Depuis l’industrialisation, la « famille », c’est-à-dire les structures familiales, a beaucoup (et très rapidement) changé : baisse de la natalité, famille nucléaire au lieu de la famille-souche, divorces en hausse, tout comme les cohabitations non-institutionnalisées… Néanmoins, dans les représentations et les perceptions, il reste une part de « traditionalisme », une sorte de « famille mythifiée ». Il est intéressant de noter que même aujourd’hui, et même chez des analystes qui se disent progressistes, la parenté et les « liens parentaux » sont représentés comme la quintessence du lien social, alors que le retour à un modèle familial « cohésif » semble être de l’ordre de l’utopie. L’apparition de notions comme « Eltere-Fürerschäin » – et ceci dans une société où les enfants vont souvent dans des crèches ou des maisons-relais1 – a des relents d’un paternalisme suranné (même si, évidemment, une parentalité sereine ne va pas de soi). Les années 1970 et 1980, en revanche, se caractérisent par une mise en cause radicale de l’ordre moral. Si on les place dans une perspective à long terme, ces années semblent plutôt correspondre à une parenthèse.

Entraide

D’autres associations issues de la société civile voient le jour dans les années 1950 et 1960, notamment dans le domaine de l’aide aux personnes en situation de handicap. En 1956 est créée la Ligue luxembourgeoise d’hygiène mentale qui s’inspire de la « Ligue française de prophylaxie et d’hygiène mentale » (1921) et de la « Ligue belge d’hygiène mentale » (1922). Cela montre deux constantes dans le domaine de l’intervention sociale au Luxembourg : Une ouverture aux évolutions internationaux, mais également un certain retard à l’allumage.

Toujours dans le domaine des personnes en situation de handicap, La Ligue HMC est fondée en 1963. Son objectif initial était la création de classes d’école pour les enfants en situation de handicap mental et cérébral. Quatre ans plus tard, d’autres parents créent l’APEMH, l’Association des parents d’enfants mentalement handicapés.

Les associations créées dans les années 1950-1960 ont donc une composante très forte d’’entraide mutuelle. On peut encore signaler, au cours de cette période, la naissance, en 1963, de l’Amiperas (Amicale des personnes âgées, retraitées et solitaires) qui répond en fait à l’évolution démographique structurelle qui commence à se dessiner, celle du vieillissement de la population. Dans le domaine de l’aide sociale proprement dite, on voit la création du Comité national de défense sociale (CNDS) en 1967.

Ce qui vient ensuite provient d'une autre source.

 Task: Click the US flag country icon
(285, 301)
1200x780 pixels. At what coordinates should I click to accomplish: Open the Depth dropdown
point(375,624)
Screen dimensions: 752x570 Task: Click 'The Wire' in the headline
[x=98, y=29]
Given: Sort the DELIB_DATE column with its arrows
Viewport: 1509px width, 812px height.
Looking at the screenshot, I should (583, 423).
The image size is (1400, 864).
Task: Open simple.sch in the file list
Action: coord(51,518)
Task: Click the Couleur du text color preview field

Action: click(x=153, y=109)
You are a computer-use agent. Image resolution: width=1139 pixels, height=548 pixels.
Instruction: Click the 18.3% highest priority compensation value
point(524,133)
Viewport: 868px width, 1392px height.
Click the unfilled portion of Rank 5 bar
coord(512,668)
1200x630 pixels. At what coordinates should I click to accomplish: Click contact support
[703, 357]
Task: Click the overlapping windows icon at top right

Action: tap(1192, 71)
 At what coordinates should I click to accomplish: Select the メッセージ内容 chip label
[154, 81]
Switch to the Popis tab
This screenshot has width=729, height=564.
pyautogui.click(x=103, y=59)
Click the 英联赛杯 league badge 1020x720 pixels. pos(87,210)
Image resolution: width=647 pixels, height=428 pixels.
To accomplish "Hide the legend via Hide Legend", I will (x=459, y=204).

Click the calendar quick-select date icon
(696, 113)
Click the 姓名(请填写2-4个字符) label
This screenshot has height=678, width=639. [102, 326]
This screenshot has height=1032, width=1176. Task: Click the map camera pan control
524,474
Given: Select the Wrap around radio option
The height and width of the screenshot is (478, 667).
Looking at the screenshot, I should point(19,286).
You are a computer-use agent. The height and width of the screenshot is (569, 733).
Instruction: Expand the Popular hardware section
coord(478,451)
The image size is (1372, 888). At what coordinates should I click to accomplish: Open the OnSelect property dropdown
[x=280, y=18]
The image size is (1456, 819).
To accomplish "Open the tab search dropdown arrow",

Du familialisme aux droits de l’enfant et à la parentalité

Si années suivant la Deuxième Guerre mondiale sont donc caractérisées par un fort accent mis sur la politique familiale, on s’est orienté à partir des années 90 vers une accentuation du principe des droits de l’enfant. Les domaines de la protection de l’enfance et de l’aide à la jeunesse ont connu une activité législative assez intense. Le 10 août 1992 a été adoptée la nouvelle loi sur la protection de la jeunesse et, en décembre 1993, la Chambre a ratifié la Convention internationale des droits de l’enfant de 1989.2

L’Ombuds-Comité pour les droits de l’enfant, qui a vu le jour en 2002, devient l’Ombudsman fir Kanner an Jugendlecher (OKAJU) en 2020. Finalement, on doit mentionner la loi du 16 décembre 2008 relative à l’aide à l’enfance et à la famille. Celle-ci consacre certains principes allant dans la direction d’un droit à une aide en cas de détresse, et crée l’Office national de l’enfance que d’aucuns considèrent aujourd’hui comme organisme bureaucratique centralisateur. Or, cette loi a laissé entière la législation sur la protection de l’enfance de 1992. Il en résulte une distinction artificielle (en termes de droits de l’enfant) entre aide à l’enfance et protection de l’enfance. On a formulé le problème ainsi : « Das sehr oft weitreichende Vorgehen des Jugendgerichts, welches meist erst aktiv wird, wenn die Situation der Familie bereits sehr instabil ist, wird durch die Trennung zwischen Jugendschutz und Jugendhilfe begünstigt. […] Die Trennung beider Themenfelder führt dazu, dass Minderjährige und ihre Familien teils in zwei Systemen – mit unterschiedlichen Methoden und Sozialarbeitern – an denselben Problemen arbeiten. »3 (Des projets de loi visant une harmonisation de l’aide à l’enfance sont actuellement en discussion.)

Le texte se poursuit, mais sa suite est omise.